Copy each line of the entries that contains the word "click".

• Data for processing:
──────────────────────────────

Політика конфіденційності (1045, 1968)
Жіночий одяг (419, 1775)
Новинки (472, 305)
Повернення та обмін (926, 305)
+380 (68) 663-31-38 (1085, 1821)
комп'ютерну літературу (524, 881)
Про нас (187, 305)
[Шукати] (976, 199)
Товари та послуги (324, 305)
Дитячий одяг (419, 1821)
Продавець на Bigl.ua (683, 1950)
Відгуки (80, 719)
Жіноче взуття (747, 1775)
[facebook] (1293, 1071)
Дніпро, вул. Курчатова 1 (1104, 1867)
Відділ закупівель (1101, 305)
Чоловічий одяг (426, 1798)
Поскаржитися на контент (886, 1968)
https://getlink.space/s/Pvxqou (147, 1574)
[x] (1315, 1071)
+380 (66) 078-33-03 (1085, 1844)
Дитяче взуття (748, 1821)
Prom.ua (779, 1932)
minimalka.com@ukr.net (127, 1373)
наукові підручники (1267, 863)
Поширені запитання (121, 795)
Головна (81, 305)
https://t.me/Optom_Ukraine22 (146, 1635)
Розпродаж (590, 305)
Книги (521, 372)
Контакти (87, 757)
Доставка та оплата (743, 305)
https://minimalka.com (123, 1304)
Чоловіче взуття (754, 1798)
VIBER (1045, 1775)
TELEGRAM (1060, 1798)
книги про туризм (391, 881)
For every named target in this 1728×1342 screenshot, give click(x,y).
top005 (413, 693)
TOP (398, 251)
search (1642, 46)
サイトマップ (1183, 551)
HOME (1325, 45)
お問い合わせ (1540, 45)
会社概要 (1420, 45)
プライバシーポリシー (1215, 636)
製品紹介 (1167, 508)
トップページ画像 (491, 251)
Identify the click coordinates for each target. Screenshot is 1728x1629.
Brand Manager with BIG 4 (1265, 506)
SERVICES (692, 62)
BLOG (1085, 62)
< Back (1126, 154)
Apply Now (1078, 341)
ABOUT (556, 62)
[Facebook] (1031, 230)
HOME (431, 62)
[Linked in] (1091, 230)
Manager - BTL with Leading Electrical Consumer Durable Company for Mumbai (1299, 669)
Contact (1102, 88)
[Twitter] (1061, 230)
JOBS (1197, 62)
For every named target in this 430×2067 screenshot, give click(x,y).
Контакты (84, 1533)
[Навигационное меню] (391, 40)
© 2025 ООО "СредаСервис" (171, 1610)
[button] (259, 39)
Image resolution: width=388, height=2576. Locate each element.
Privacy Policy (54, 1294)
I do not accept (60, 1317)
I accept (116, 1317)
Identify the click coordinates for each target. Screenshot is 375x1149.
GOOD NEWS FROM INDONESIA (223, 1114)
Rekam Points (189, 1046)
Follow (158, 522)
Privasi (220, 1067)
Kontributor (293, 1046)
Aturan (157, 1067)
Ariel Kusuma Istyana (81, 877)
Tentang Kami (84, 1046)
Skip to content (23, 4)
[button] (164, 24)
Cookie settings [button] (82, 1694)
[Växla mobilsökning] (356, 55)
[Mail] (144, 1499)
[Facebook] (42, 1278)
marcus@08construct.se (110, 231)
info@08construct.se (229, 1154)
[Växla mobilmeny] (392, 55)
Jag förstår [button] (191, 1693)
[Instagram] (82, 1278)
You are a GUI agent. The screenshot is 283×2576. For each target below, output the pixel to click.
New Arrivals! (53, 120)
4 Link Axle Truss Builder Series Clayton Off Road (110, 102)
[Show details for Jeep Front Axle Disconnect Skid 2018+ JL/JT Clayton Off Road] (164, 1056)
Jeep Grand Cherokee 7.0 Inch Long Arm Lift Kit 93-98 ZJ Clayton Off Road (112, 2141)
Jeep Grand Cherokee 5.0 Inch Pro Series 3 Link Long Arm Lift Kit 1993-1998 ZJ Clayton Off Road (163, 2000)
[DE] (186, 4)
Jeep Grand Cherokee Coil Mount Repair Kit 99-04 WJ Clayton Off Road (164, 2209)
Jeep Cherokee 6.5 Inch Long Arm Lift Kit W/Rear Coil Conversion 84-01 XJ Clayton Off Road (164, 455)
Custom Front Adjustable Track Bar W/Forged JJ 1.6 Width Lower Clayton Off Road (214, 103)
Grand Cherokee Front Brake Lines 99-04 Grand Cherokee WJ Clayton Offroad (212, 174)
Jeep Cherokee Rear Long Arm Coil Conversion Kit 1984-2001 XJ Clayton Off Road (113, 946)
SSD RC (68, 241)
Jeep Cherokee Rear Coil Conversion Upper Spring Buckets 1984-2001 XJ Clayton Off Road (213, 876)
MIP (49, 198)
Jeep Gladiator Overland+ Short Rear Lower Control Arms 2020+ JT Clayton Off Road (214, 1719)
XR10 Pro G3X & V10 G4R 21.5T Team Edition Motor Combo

──────────────────────────────

• Problem solution:
For every named target in this 1728×1342 screenshot, give click(x,y).
Identify the click coordinates for each target. Screenshot is 1728x1629.
For every named target in this 430×2067 screenshot, give click(x,y).
Identify the click coordinates for each target. Screenshot is 375x1149.
You are a GUI agent. The screenshot is 283×2576. For each target below, output the pixel to click.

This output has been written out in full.